Свиная толпа с пятаками, самодовольная, широко плыла навстречу —

— — —

— —

— Понимаешь ли ты, самодовольная и торжествующая, хоть что-нибудь в моей жизни и в моей воле, можешь ли ты вызвать под своим тупым черепом хоть отдаленные мысли, хоть намек о моем труде, который тебе так же нужен, как нужен голодный китаец, как нужно слово и книга? Знаешь ли ты хоть что-нибудь о той боли, какая жжет меня, и о той тревоге и муке, в которой проходит жизнь моя и наяву и во сне? Снились ли тебе мои сны, и играло ли твое сердце от радости, заливавшей мою душу, — радости, от которой светится весь мир, дышат камни, оживают игрушки, глядят, разговаривают звезды! и разрывалось ли твое сердце от тоски и скорби, которая обугливала всякий блеск и свет? Нет, ты дрыхнешь и тебе ничего не снится, нет, ты не страждешь, ты только орешь от голода и визжишь от похоти. И нет звезд над тобой. Как же ты, нищая духом, смеешь посягать на мою волю и распоряжаться моим трудом, который есть одна живая боль? И еще скажу тебе, понимаешь ли ты, что я, последний нищий, щелкаю голодным языком, и мое тело измождено, душа измучена, кожа с нее содрана — ты не понимаешь? — понимаешь ли ты, что под видом благодеяния всему народу ты запускаешь лапу не в карман мой, который пуст, а лезешь к моей шее, к моему кресту, который тяжелее золота и горячее огня —

— тла-да-да-да-да —

— Брат мой голодный, вот ты в тени стоишь, слепой, замерзший, а я иду — еще могу идти! — и никому не нужный, а иду — наперекор резкому ветру против режущего солнца —

— тла-да-да-да-да —

ЗНАМЯ БОРЬБЫ

I

С утра метель. С винтовками ходят — разгоняют. Вчера арестовали Пришвина. Иду — в глаза ветер, колючий снег — не увернешься.

На Большом проспекте на углу 12-ой линии два красногвардейца ухватили у газетчицы газеты.

— Боитесь, — кричит, — чтобы не узнали, как стреляли в народ!

— Кто стрелял?

— Большевики.

— Смеешь ты — — ?

И с газетами повели ее, а она горластей метели —

— Я нищая! — орет, — нищая я! ограбили! меня!

— — —

На углу 7-ой линии красногвардейцы над газетчиком. И с газетами его на извозчика. А пробегала с газетой — видно, послали купить поскорее, успела купить! — прислуга, и ее цап и на извозчика.

— И ты — — !

А она, как орнет, да с переливом —

и где ветер, где вой, не разберешь.

— — —

Около Андреевского собора народу — войти в собор невозможно.
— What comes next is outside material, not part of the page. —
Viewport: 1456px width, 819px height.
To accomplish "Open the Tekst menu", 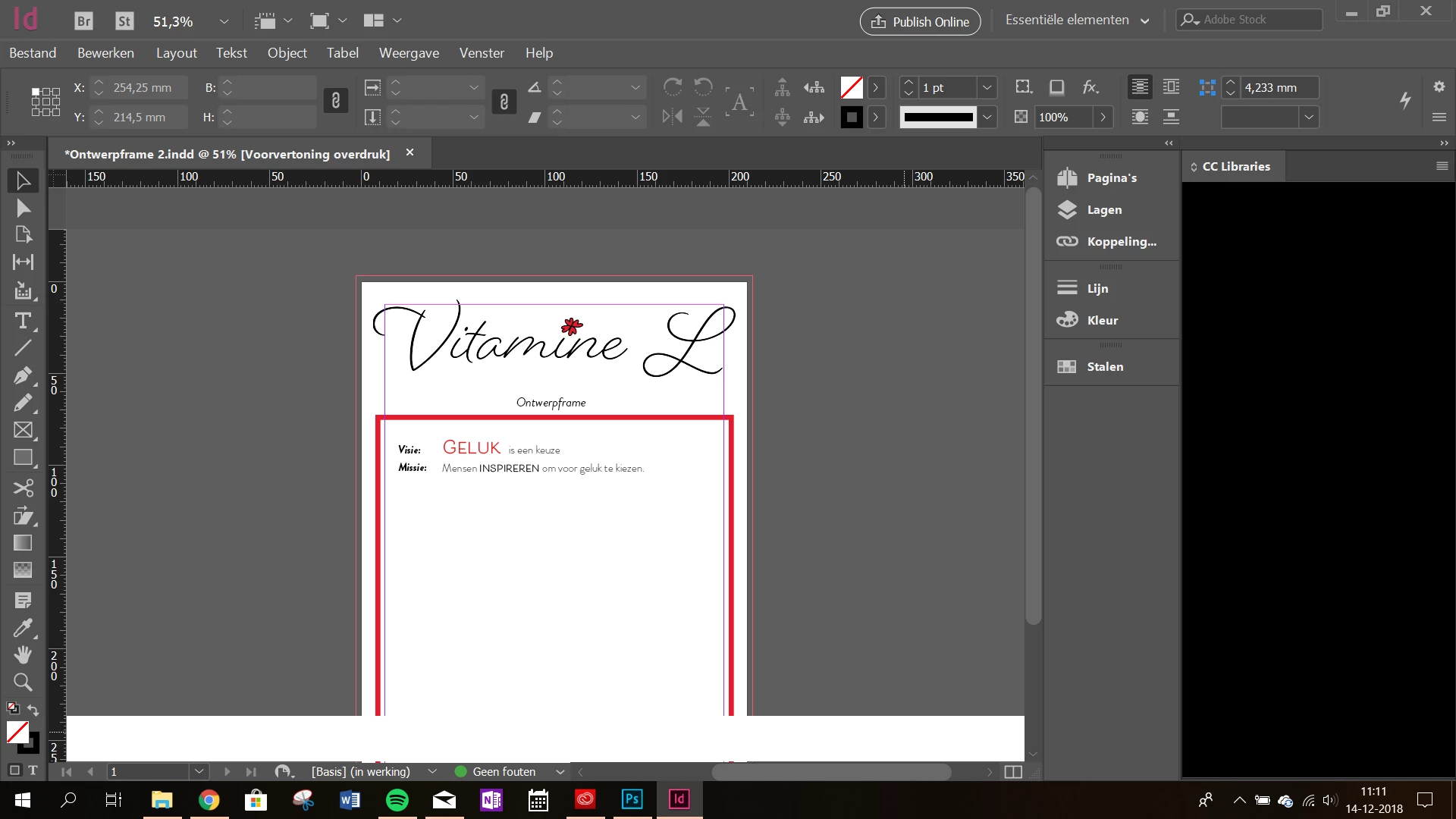I will point(231,53).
— Расходитесь! — вступают в толпу красногвардейцы, — расходитесь!

— Мы архиерея ждем.

— Крестный ход!

— Расходитесь! Расходитесь!

Толчея. Никто не уходит.

Какая-то женщина со слезами:

— — хоть бы нам Бог помог! —

— — только Бог и может помочь —

— — узнали, что конец им, вот и злятся —

— — какой конец — — !?

— — с крыш стреляли —

— — да, не жалели вчера патронов —

— — придет Вильгельм, — поддразнивает баба, — и заставит нас танцевать под окном: и пойдем танцевать! —

— — большевики устроили: каждый пойдет поодиночке с радостью —

— — — тут его и расхрястали —

— — — заснул на мостовой —

— — — взвизгнул, как заяц, и дело с концом —

Идет старик без руки и повторяет громче и громче:

— Наказал Господь! — Наказал Господь!

— Что? Что?

— Наказал Господь. Старуха, протискиваясь:

— Что говорит?

— Да наказал Господь и погодку плохую послал.

— — комната: от окна к двери покато. Я его едва различаю: такой он прозрачный и вялый, но я в его власти. Он чего-то себе задумал: то к столу подойдет, то к окну. Взял булавку и ко мне: хочет мне в палец всадить. Я ему говорю: «Перестань, ну что такое булавка? ну, воткнешь — — ! — уговариваю. Положил он булавку. И опять ходит. Знаю, что на уме у него — ищет что-то, чем бы больно уколоть меня. Подошел он к столу — а на столе моя рукопись! — да спичкой и поджег. Не велика, думаю, беда, скоро не сгорит! А сам рукой так — и огонь погас. И тут я заметил, что около стола наложены кипы бумаг, смоченные горючей жидкостью. И понимаю, не в рукописи дело, а метил он в эту кипу: перекинет огонь и вспыхнет. А вот и не удалось! Скучный он бродит и такие у него мутные глаза — ищет. Взял золотое перо

— «Ну зачем?» — говорю.

А он как не слышит — он меня за руки: и всадил перо мне в палец.

II

Елку не разбирали, стоит не осыпается.

На Рождество у нас было много гостей: Сологуб, Замятин, Пришвин, Добронравов, Петров-Водкин. Достали хлеба — на всех хватило.